• _WHAT TO PRODUCE_
I need the lines below from the one with "Colorado Carports (246, 43)" down to the one with "Show more (364, 873)" reproduced exactly, both ends included, and nothing else.

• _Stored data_
↓
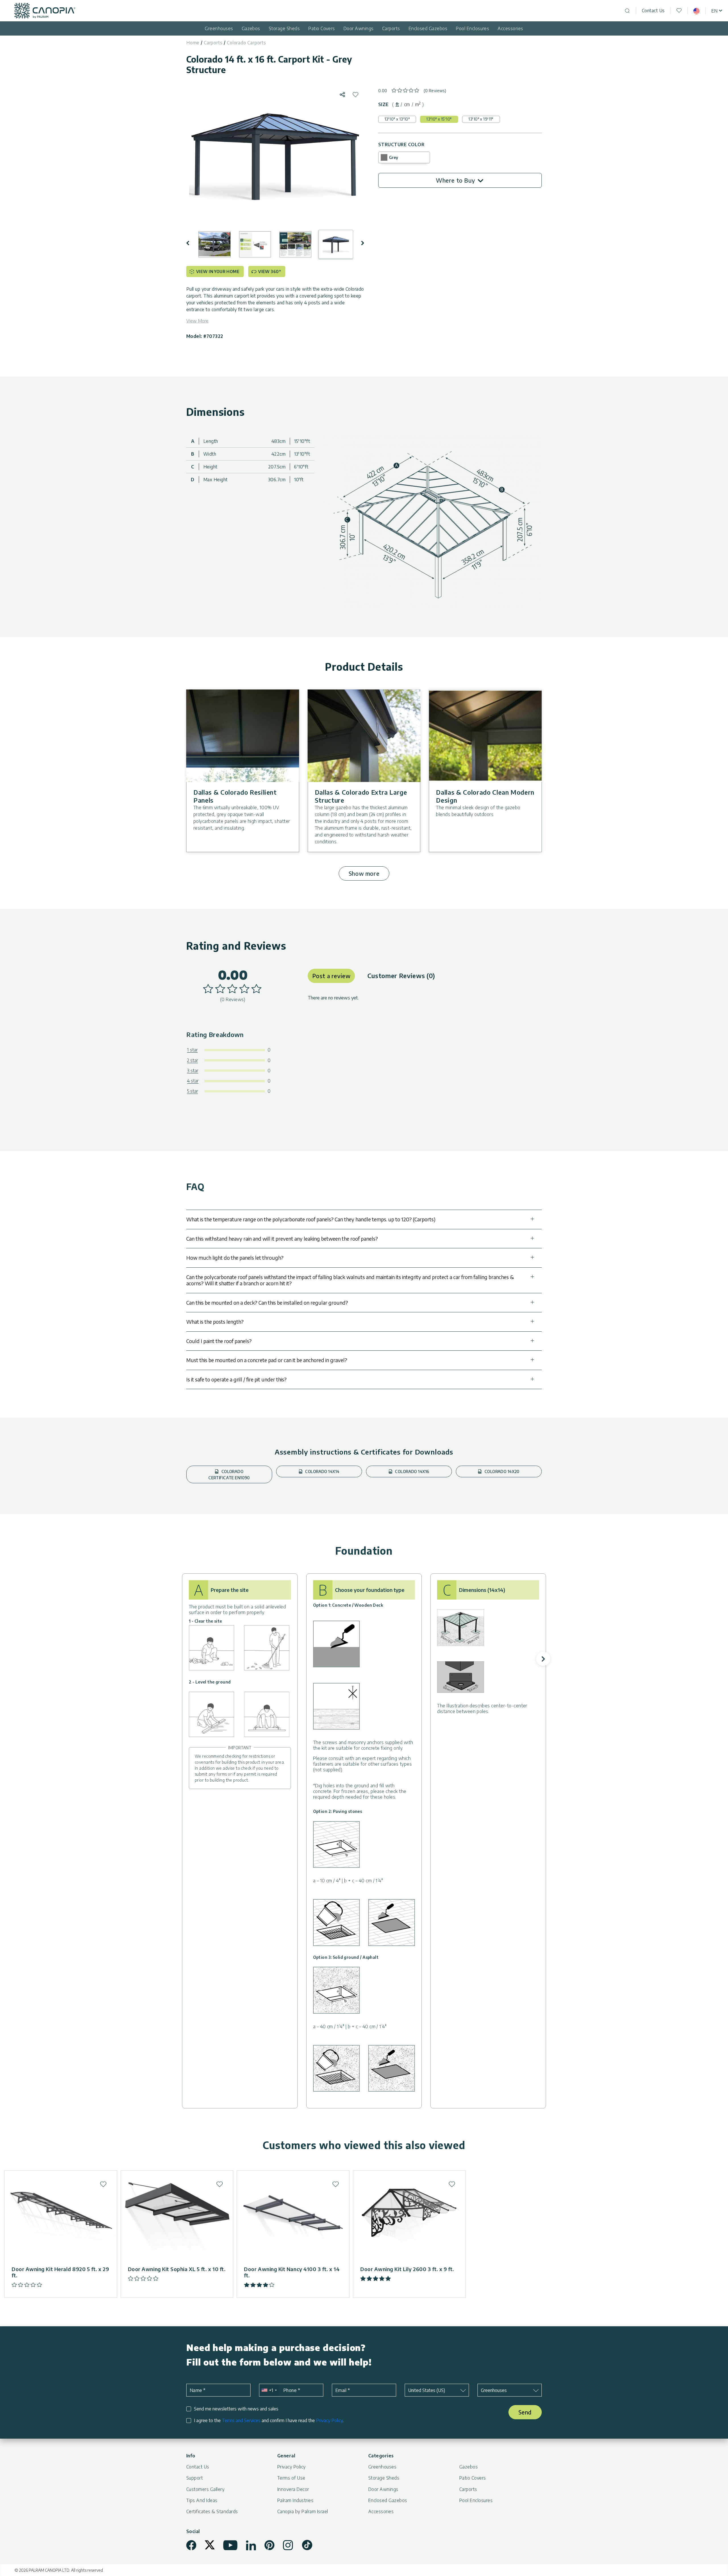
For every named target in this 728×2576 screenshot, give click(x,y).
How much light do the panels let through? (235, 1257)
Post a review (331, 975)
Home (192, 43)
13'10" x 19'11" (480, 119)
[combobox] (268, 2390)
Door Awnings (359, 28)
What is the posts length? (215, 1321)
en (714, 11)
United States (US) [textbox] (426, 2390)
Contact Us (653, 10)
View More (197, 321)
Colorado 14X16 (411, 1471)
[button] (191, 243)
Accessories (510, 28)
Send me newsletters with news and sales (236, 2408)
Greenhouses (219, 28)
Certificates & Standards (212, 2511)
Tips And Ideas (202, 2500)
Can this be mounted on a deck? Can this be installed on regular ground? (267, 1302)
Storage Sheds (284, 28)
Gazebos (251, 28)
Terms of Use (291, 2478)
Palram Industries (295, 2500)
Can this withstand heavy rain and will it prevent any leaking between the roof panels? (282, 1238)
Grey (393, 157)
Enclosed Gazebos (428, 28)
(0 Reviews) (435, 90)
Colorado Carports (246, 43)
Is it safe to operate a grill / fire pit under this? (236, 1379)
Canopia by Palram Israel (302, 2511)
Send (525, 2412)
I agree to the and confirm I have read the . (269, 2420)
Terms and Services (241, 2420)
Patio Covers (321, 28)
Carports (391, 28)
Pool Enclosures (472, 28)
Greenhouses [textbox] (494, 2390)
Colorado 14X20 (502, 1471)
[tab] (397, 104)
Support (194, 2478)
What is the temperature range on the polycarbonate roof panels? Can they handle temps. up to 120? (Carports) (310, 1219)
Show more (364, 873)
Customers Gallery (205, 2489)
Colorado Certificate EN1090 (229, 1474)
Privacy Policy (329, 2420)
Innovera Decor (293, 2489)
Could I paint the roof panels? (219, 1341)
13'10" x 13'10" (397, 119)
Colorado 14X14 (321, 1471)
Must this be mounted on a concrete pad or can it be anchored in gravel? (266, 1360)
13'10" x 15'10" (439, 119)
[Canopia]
↑
• _ANSWER SECTION_
Colorado Carports (246, 43)
Is it safe to operate a grill / fire pit under this? (236, 1379)
Canopia by Palram Israel (302, 2511)
Send (525, 2412)
I agree to the and confirm I have read the . (269, 2420)
Terms and Services (241, 2420)
Patio Covers (321, 28)
Carports (391, 28)
Pool Enclosures (472, 28)
Greenhouses [textbox] (494, 2390)
Colorado 14X20 (502, 1471)
[tab] (397, 104)
Support (194, 2478)
What is the temperature range on the polycarbonate roof panels? Can they handle temps. up to 120? (Carports) (310, 1219)
Show more (364, 873)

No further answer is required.